Retype the data that follows exactly. No pictures belong in the copy.

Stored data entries

********

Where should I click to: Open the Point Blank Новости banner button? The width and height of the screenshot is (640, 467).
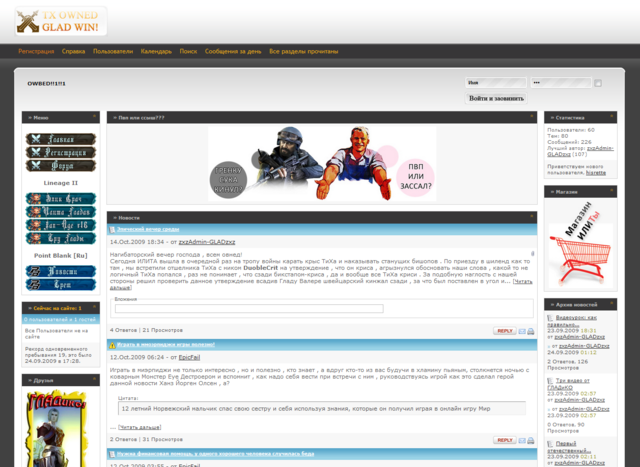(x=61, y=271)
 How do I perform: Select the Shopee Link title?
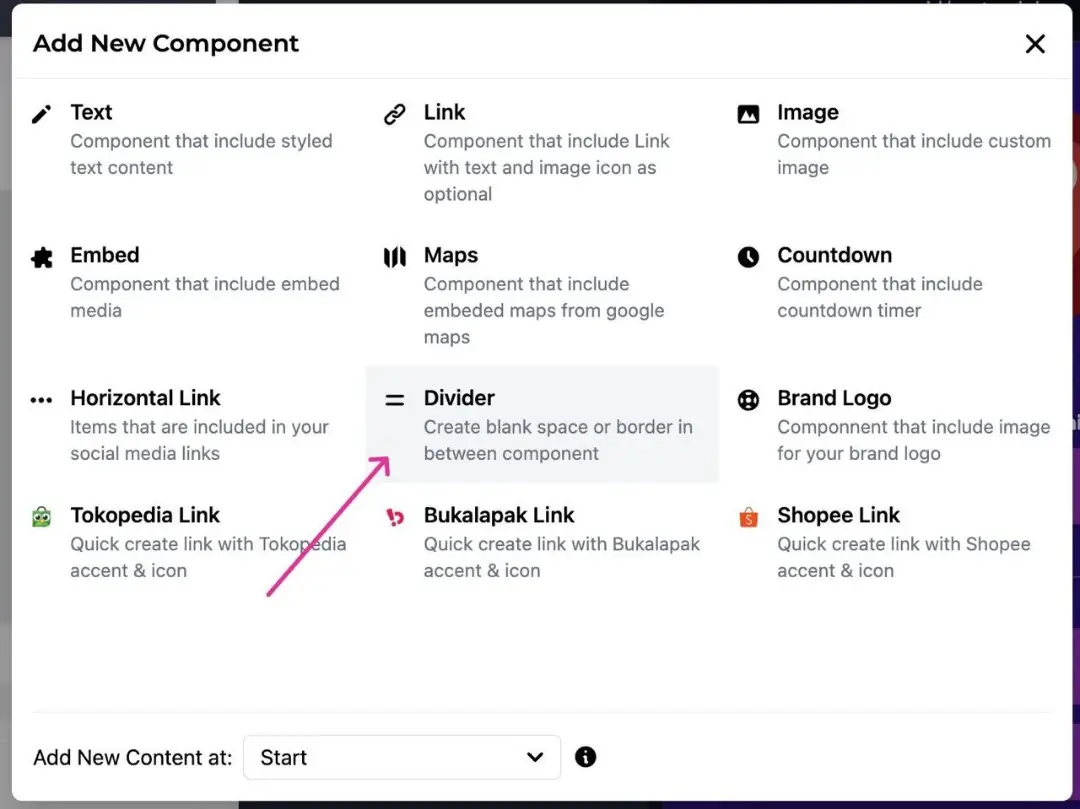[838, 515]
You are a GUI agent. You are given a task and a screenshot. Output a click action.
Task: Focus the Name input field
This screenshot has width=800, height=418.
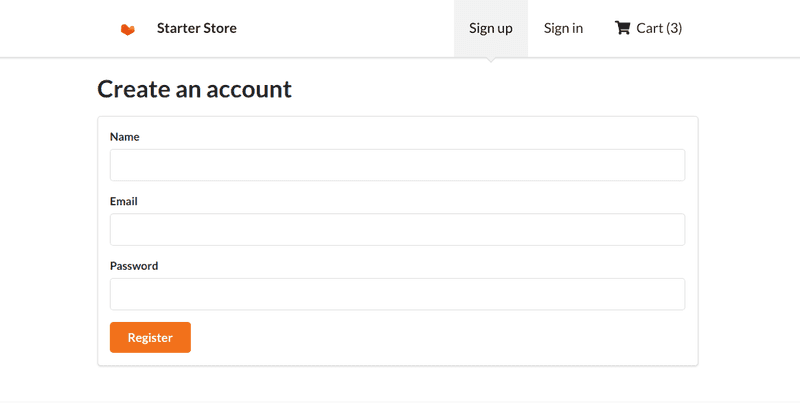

********

- **Response box**:
Where should I click to: Open the Point Blank Новости banner button? The width and height of the screenshot is (640, 467).
(x=61, y=271)
 How do I perform: Select the Shopee Link title?
[838, 515]
You are a GUI agent. You are given a task and a screenshot. Output a click action.
Task: Focus the Name input field
This screenshot has width=800, height=418.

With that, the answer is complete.